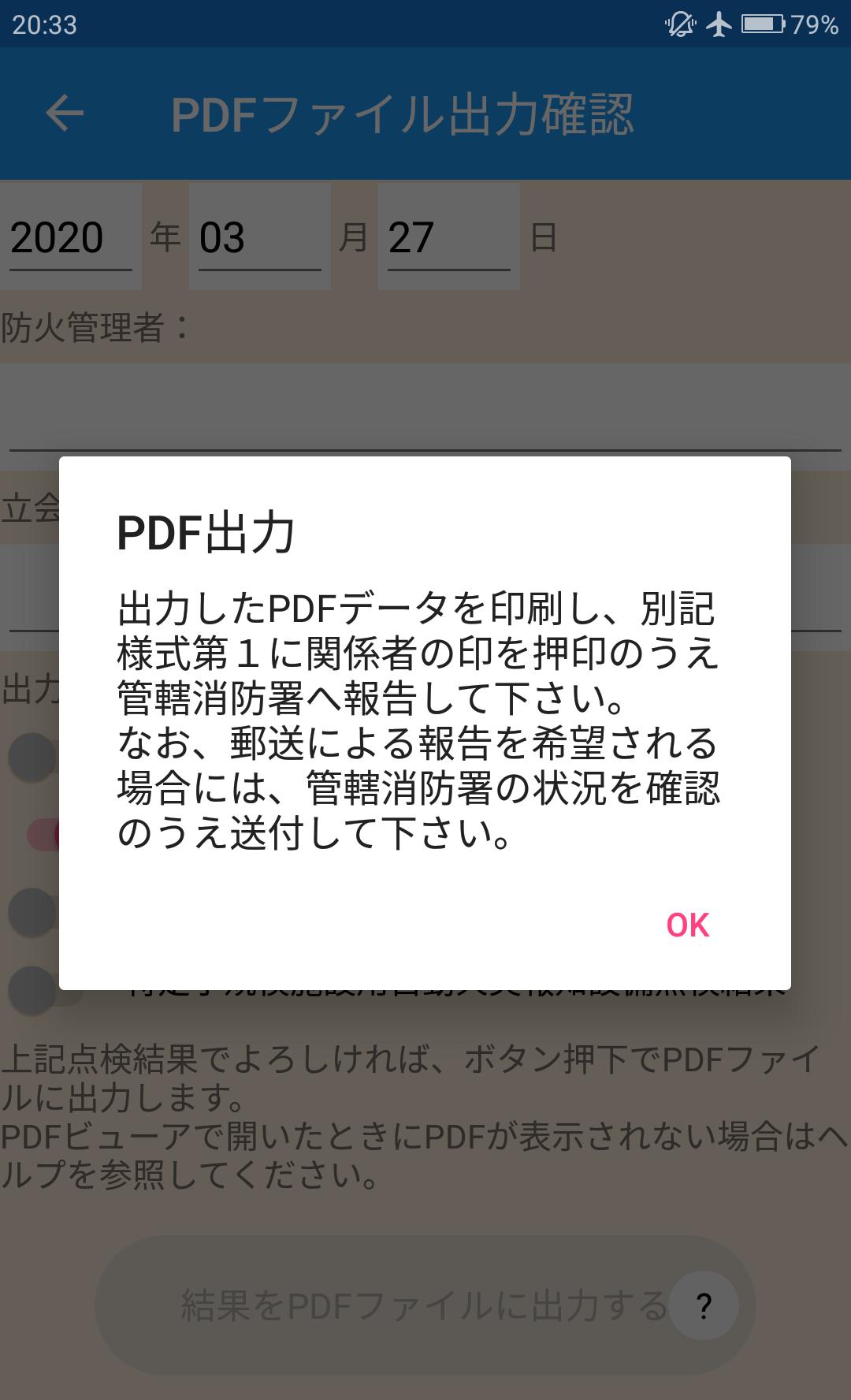The height and width of the screenshot is (1400, 851).
Task: Toggle the third grey output switch
Action: (x=32, y=912)
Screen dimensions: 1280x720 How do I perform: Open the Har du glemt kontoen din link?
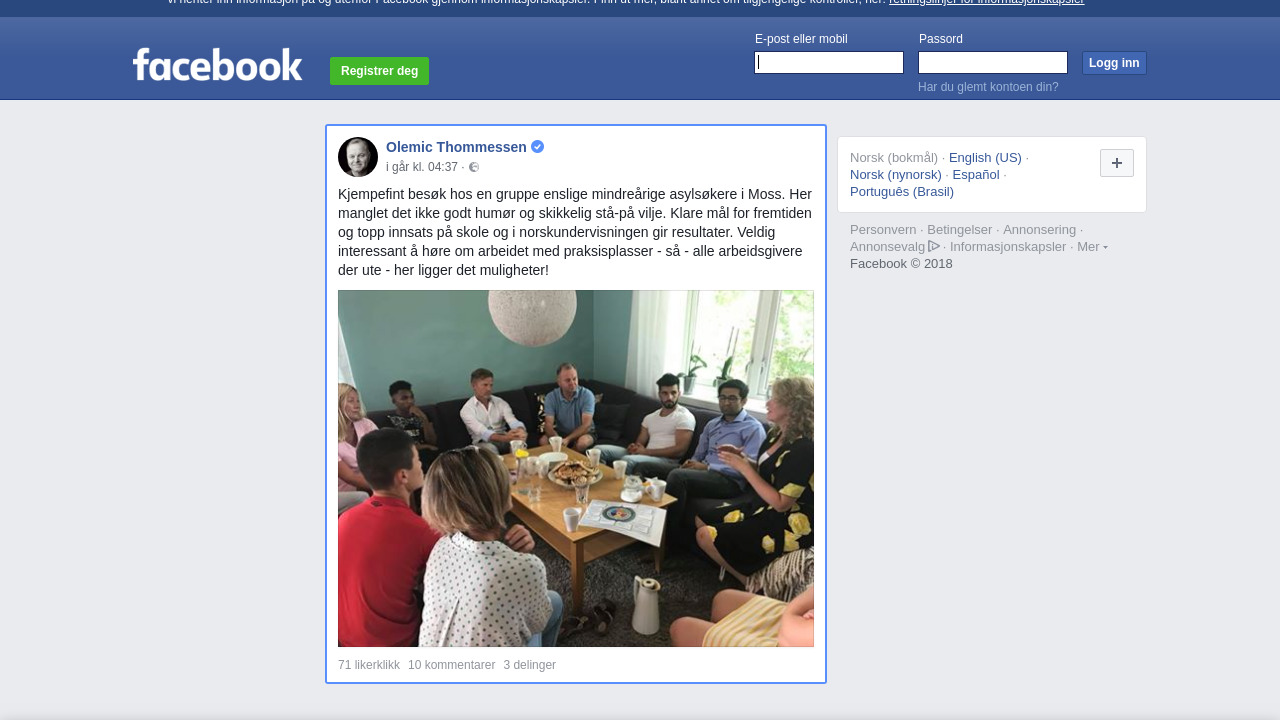pos(988,87)
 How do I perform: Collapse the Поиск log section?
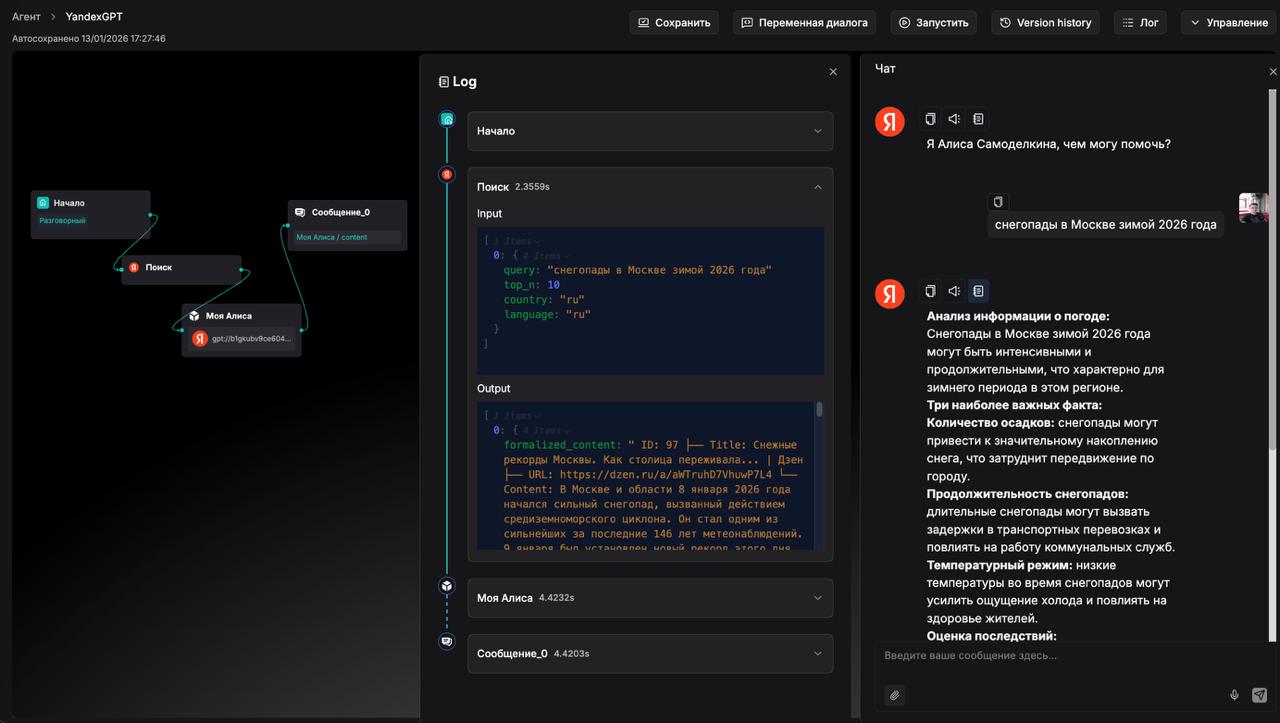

──────────────────────────────

> **DIRECTIONS**:
Beginning with the line that contains "Screen dimensions: 1280x720" and ending with the last line of the data above, output those lines exactly and nothing more, without any pictures.

> **WRITTEN RESPONSE**:
Screen dimensions: 1280x720 How do I perform: Open the Har du glemt kontoen din link?
pos(988,87)
 How do I perform: Collapse the Поиск log section?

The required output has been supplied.